Hükümet yetkililerini kamu otoritesi yeniden sağlanacaktır diyecek noktaya getiren ortam PKK- KCK tarafından yıllar boyunca sistemli şekilde hazırlandı. Binlerce ton patlayıcı, silah ve mühimmat yığınağı yapıldı. Ama yönetim sorumluluğunu taşıyanların bu yapılanlara seyirci kalmasının Türkiyede siyasi, hukuki ve vicdani karşılığı olmadığından, herkes yerli yerinde görevini sürdürebiliyor.
Oyun kurucu ülke olmak, bölgesel hatta küresel bir aktör haline gelmek ideali akademik ve entelektüel bir görüş yahut dilek ve temenni anlamında dillendirilebilir, hatta bir tez olarak savunulabilir. İslam ülkelerinin lideri olma hevesi de böyledir.
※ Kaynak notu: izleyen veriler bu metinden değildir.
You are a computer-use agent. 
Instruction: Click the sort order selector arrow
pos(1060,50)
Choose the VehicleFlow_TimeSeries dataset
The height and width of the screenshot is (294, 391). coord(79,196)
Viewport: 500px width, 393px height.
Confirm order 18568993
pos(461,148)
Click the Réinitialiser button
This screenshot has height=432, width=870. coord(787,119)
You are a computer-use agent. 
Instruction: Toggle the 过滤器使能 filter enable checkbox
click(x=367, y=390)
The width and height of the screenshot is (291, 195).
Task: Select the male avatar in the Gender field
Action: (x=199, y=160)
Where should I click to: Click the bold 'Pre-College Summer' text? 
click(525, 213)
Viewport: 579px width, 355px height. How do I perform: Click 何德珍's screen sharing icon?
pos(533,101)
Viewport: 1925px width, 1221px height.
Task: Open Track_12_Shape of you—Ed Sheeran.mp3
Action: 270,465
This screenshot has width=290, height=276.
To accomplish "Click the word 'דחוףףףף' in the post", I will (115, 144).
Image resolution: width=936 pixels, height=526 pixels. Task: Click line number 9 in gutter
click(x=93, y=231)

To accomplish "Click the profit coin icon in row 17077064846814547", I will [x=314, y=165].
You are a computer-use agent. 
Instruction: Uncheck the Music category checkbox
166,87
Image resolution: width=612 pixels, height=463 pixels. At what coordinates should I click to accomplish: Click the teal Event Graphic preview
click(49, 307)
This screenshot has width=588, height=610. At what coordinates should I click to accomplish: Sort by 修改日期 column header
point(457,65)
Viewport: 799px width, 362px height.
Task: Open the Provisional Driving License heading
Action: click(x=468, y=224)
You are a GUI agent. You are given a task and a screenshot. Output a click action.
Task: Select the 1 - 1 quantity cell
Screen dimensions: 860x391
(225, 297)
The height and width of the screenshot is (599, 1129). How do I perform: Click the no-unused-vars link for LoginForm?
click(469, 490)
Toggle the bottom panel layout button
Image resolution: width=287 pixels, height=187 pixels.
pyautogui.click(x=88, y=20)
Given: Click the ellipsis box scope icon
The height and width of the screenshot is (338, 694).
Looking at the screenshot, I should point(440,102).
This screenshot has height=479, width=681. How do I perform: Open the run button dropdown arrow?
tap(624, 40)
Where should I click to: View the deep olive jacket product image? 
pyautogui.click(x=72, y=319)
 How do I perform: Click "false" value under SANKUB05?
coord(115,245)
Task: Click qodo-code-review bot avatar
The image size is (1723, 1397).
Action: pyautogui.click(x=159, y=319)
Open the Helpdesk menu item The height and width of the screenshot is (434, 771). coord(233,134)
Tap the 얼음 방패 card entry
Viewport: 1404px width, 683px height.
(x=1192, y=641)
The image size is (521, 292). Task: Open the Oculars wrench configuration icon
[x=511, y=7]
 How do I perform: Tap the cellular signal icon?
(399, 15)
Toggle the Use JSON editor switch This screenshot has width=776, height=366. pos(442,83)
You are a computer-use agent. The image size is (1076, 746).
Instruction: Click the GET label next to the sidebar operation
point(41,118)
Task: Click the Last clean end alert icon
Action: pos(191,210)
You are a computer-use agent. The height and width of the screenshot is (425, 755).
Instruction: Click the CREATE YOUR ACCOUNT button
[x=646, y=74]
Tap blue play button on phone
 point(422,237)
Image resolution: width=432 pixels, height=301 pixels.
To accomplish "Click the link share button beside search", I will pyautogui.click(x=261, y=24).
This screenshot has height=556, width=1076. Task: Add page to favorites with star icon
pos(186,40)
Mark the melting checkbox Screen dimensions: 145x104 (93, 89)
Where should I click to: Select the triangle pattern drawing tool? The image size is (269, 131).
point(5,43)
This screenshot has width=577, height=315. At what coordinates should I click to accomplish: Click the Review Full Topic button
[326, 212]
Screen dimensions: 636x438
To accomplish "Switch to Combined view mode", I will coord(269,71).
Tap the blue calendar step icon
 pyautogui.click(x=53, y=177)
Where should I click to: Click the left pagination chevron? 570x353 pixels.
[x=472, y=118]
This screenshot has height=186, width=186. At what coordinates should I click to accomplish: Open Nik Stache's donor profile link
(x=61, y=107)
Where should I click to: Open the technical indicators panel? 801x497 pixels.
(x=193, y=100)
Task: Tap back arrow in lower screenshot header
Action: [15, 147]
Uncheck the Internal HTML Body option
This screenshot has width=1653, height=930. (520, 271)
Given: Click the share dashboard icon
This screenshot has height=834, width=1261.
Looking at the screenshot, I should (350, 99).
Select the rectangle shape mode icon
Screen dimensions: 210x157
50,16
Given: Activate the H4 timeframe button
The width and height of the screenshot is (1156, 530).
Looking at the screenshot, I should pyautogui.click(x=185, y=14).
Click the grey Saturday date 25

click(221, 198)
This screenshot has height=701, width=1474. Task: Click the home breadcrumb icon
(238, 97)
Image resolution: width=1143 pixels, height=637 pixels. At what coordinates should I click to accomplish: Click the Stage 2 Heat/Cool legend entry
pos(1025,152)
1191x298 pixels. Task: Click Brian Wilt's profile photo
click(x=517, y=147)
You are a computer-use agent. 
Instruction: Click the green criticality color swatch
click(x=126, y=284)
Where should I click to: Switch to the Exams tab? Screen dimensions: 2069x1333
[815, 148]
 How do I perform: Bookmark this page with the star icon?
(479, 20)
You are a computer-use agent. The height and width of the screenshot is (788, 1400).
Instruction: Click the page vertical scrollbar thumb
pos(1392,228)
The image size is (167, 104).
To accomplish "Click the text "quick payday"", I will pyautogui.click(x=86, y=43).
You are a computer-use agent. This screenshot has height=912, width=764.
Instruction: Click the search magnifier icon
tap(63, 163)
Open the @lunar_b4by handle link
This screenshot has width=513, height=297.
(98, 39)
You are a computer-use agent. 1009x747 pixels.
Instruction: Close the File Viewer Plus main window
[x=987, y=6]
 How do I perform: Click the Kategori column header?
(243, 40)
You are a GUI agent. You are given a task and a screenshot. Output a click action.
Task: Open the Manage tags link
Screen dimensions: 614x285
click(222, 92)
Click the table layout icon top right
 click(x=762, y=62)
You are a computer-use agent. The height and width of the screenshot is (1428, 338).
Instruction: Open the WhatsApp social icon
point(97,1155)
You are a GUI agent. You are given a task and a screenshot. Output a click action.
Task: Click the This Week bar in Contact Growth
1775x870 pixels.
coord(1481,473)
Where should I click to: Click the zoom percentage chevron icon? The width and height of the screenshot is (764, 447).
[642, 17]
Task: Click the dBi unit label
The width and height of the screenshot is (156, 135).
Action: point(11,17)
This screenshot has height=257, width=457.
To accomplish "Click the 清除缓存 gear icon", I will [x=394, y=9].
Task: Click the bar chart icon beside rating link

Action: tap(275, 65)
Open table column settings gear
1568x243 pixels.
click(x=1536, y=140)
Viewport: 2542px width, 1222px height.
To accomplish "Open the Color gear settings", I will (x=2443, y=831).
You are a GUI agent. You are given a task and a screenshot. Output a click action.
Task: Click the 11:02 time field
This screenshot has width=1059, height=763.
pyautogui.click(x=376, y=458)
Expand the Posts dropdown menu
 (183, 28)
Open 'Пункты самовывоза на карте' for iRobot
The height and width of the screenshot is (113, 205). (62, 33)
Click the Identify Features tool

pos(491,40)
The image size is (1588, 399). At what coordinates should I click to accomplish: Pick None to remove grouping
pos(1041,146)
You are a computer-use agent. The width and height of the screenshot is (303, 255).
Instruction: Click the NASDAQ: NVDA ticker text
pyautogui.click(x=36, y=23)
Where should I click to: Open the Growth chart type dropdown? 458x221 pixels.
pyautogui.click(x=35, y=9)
Ancak devlet politikası, dış ilişkiler bunlar esas alınarak yürütülmeye kalkışılırsa, ütopyaların gerçekler karşısında çaresiz kalıp çökmesinin acılarını, çaresizliğini milletçe hep birlikte yaşamamız kaçınılmaz hale gelir.
Dört yıl önce en yetkili ağızlardan Esad rejimine bir kaç aylık ömür biçiliyor, Emevi Camiinde namaz kılmak üzere randevu veriliyordu; Mısır Cumhurbaşkanını belirleme girişimleri yapılıyordu. Şartlar ve imkânlar, uluslararası faktörler hesaba katılmadan atılan adımların sonuçları ve bunların Türkiyeye maliyeti ortadadır.
Türkiye olayların başından itibaren daha gerçekçi, seri kanlı ve basiretli bir politika izleseydi, Suriyeyi harabeye çeviren, milyonlarca insanı yersiz yurtsuz bırakan, ülkenin fiilen bölünmesine yol açan iç savaşı muhtemelen önleyebilirdi. Çünkü o sırada hem Ankara-Şam ilişkileri hem de sayın Erdoğanın Arap halkları arasındaki itibarı Türkiyenin arabulucu misyon yüklenmesini kolaylaştıracak düzeydeydi. Fakat bu imkân, taraflar arasında dengeli şekilde kullanılarak olayların hızla tırmanasını engellemek yerine, taraflardan birini kesinlikle tasfiye yönünde kullanılmaya çalışıldı. Washingtonun ne yapmak istediğini zamanında fark edemedik. Devreye Rusya ve İran gibi emperyal politikalar yürütmeye çalışan, Suriyeyi kendi egemenlik bölgeleri haline getirmek isteyen güçler de girince, kendimizi bir anda yapayalnız bulduk.
Bugün artık Ortadoğuda dominant güç olmaya kararlı, Suriyeyi politikasının merkez üssü haline getirmek isteyen, askeri potansiyelini maksatla seferber eden, yığınak yapan geleneksel Rus emperyalizmiyle yüz yüzeyiz.
Bu gücü tek adam olarak yönetmekte olan Putinin muhteris kişiliği psikolojisi, otoriter yapısı, emperyal tutkuları Rusyayı uçak kriziyle birlikte bizim için tehlikeli bir hasım haline getirmiş bulunuyor.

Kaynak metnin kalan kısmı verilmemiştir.